The Hillary Clinton Effect on the Selection of Sarah Palin as McCain's Vice Presidential Candidate

History was made this week when John McCain and the Republican Party nominated Governor Sarah Palin, the governor of Alaska, to run for Vice President of the United States on the Republican ticket with Presidential candidate John McCain. http://www.nytimes.com/2008/08/30/us/politics/29palin.html?_...

Palin is only the second woman ever to be nominated by a major political party to run as Vice President on a national ticket.  The first time was in 1984 when former Vice President and then Presidential candidate Walter Mondale nominated Geraldine Ferraro to run as Vice President with him on the Democratic Party ticket.  It took us women twenty four years and the candidacy of Hillary Clinton to the Presidency to have a second woman nominated to the Vice Presidency.
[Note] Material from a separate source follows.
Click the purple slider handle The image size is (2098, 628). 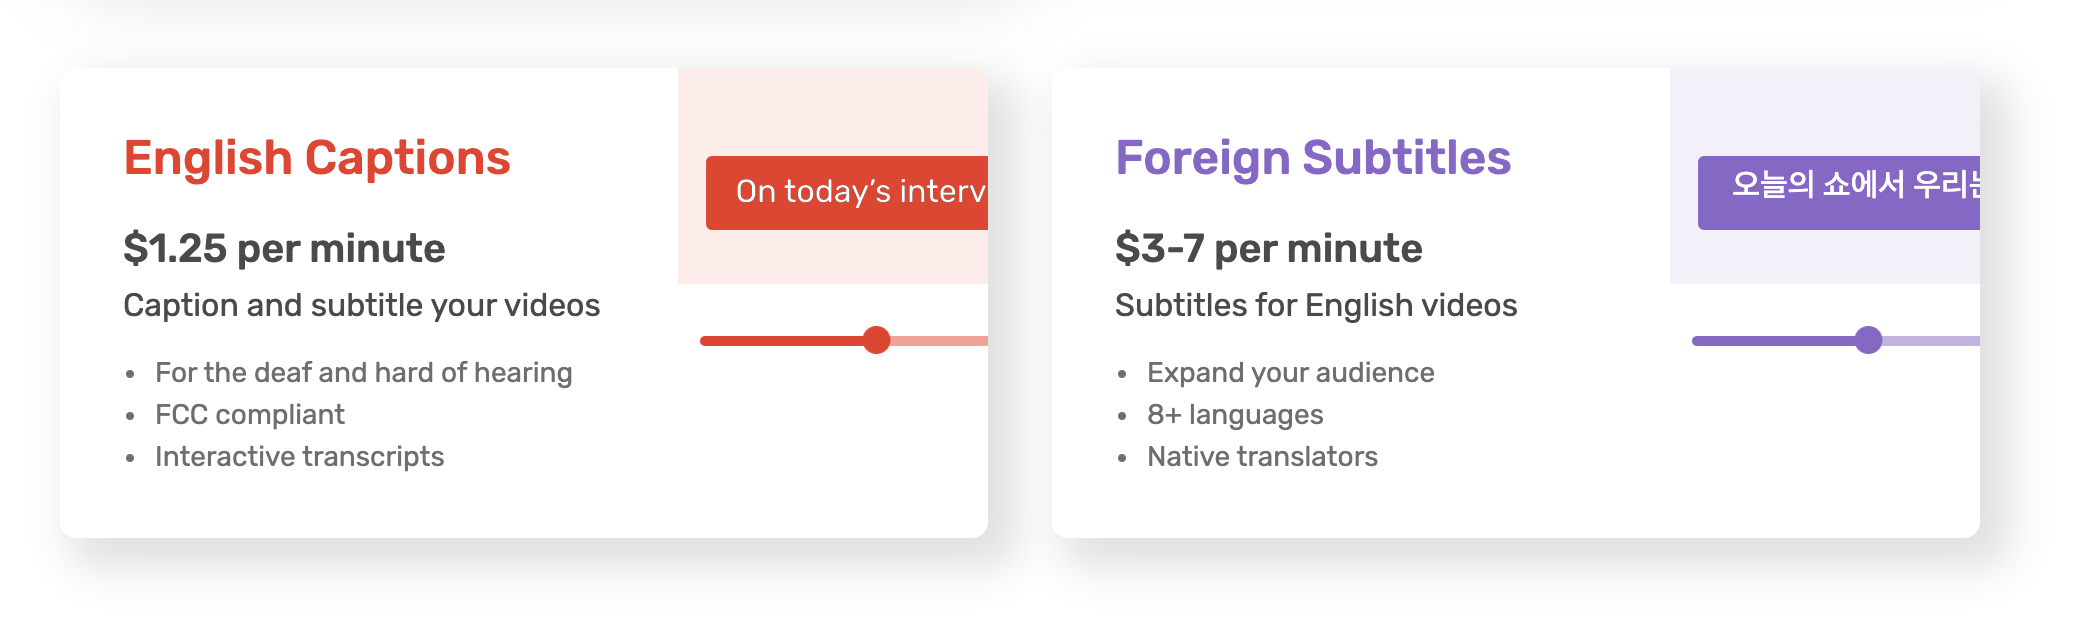[x=1868, y=340]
It is only because Hillary ran and lost in the Democratic Party primary under what some of her supporters still believe was unfair treatment by both the national media and the new powerful within the Democratic Party that Sarah Palin got the second spot in the Republican ballot. Palin's nomination is an attempt by the Republican Party to appeal to the Hillary supporters that came out empty handed from the Democratic Party primary contest.
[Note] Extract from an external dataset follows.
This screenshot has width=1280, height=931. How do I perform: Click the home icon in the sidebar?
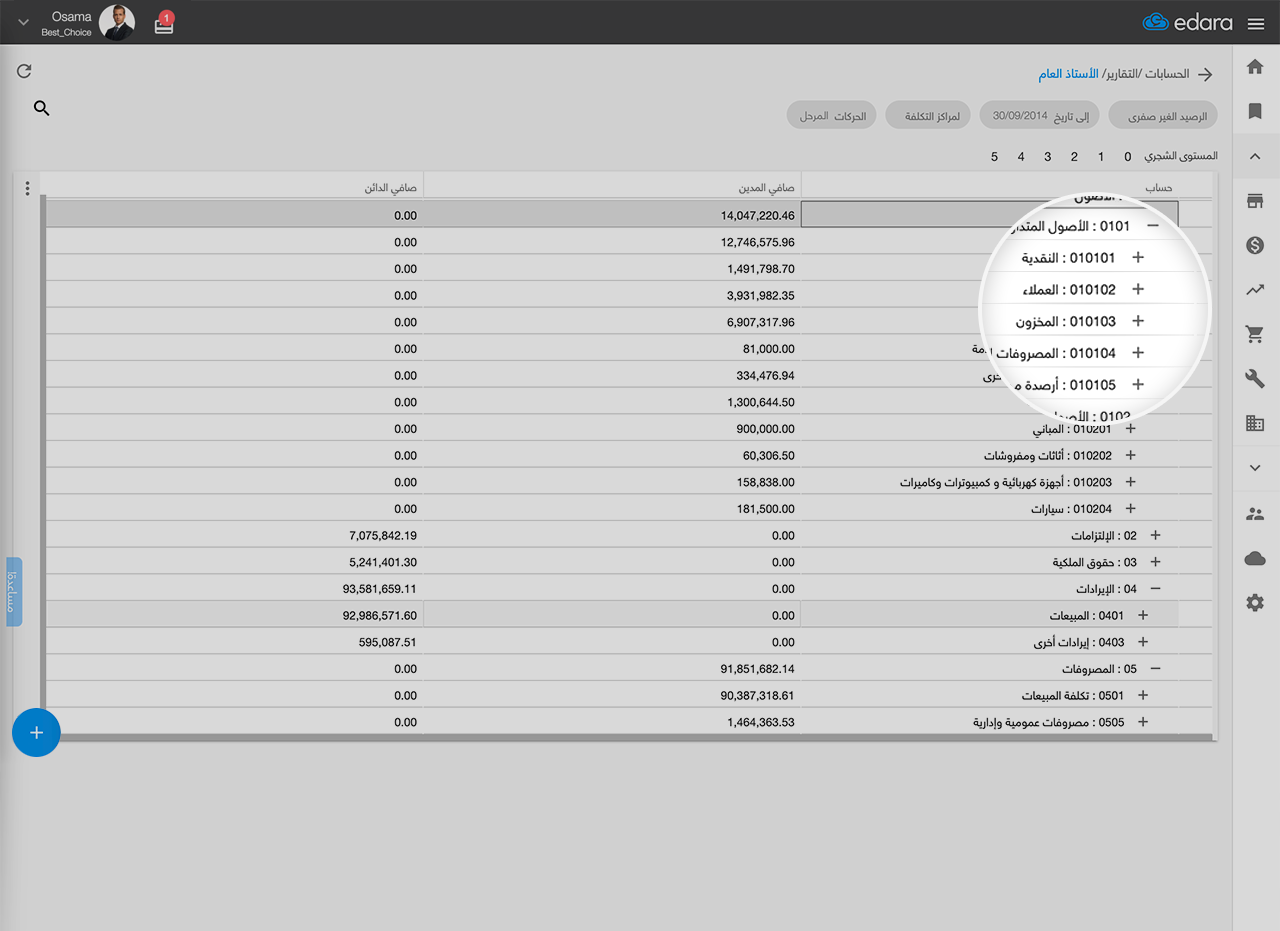coord(1255,67)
Growing up as a girl, reading New Moon magazine and at the same time having to memorize the names of all the past male Presidents of the United States, I dreamed of having a woman President in the White House.  Hillary Clinton almost made that dream come true, and although failing in achieving her own goal, the circumstances under which Hillary's run for the Presidency failed had an impact on a very important segment of the voters in a close election like this one, the middle aged white woman voter.  The Republican Party, with the nomination of Sarah Palin, is certainly making an invitation to that segment of the voters to support the Republican option. I am not sure if that segment of voters will go out and vote for Mccain/Palin as a punishment vote, but they may also opt for staying home.  

There are some obvious similarities among Hillary and Sarah Palin, both are female politicians and mothers.  But there are some marked differences, such as Hillary supporting women's right to choose and Palin opposing abortion except to save the life of the mother.  Hillary Clinton is a graduate of elite Ivy League Universities in the Northeast, http://www.whitehouse.gov/history/firstladies/hc42.html while Sarah Palin went to several colleges in Idaho and Hawaii before graduating with a degree in Journalism from the University of Idaho. http://en.wikipedia.org/wiki/Sarah_Palin.  Regardless of the similarities and differences among them, i view Hillary and Sarah as both being representative of a principle that clearly states that under the current societal values of the United States, if you are a woman, how qualified you are for a political position will not determine your political opportunities or successes.  Rather your ultimate success will be determined by how much the powers that be can use you to keep in power the male dominant group that has controlled the two party system in the United States. Regretfully I must say that based on her performance last week, Hillary agrees with the wisdom of the principle stated above.